= Johannesson v West St Paul (Rural Municipality of) =

Judgement of the Supreme Court of Canada

Johannesson v West St Paul (Rural Municipality of) [1952] 1 S.C.R. 297 is a leading Supreme Court of Canada decision on the federal jurisdiction over aeronautics. This was also the first Supreme Court case to analyze the peace, order, and good government provision of the Constitution and was the beginning of its modern interpretation.

==Background==
Konnie Johannesson bought a plot of land near the Red River to build a landing strip. The neighbourhood brought an action against him to prevent him from building the strip on the basis that it violated a new specially-enacted municipal law that regulated the building of aerodromes.

==Decision==
The majority held that aeronautics was a distinctive matter of national importance and so should reside within the exclusive jurisdiction of the federal government under the "peace, order, and good government" power.

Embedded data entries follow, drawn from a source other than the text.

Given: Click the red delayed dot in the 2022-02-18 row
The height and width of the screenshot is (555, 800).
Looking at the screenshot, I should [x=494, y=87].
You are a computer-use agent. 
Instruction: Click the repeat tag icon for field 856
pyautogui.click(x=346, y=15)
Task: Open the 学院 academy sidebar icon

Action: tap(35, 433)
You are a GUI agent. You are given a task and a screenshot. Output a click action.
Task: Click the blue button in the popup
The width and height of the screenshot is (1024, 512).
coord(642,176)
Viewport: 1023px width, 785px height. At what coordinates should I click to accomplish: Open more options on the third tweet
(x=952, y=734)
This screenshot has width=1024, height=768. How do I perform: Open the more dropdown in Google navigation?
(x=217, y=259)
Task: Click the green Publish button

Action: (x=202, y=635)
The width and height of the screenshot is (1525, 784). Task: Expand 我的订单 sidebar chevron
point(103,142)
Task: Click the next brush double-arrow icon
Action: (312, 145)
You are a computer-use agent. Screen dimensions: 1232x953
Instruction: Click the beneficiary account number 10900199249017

In examining the test set out in Ontario v. Canada Temperance Federation, the Court found that the matter went "beyond local or provincial concern or interests and must from its inherent nature be the concern of the Dominion as a whole."

==Aftermath==
In 1949, Johannesson built the landing strip and ran it until his death in 1968. It was then sold and eventually ended up as a housing development. No trace of the airstrip exists today.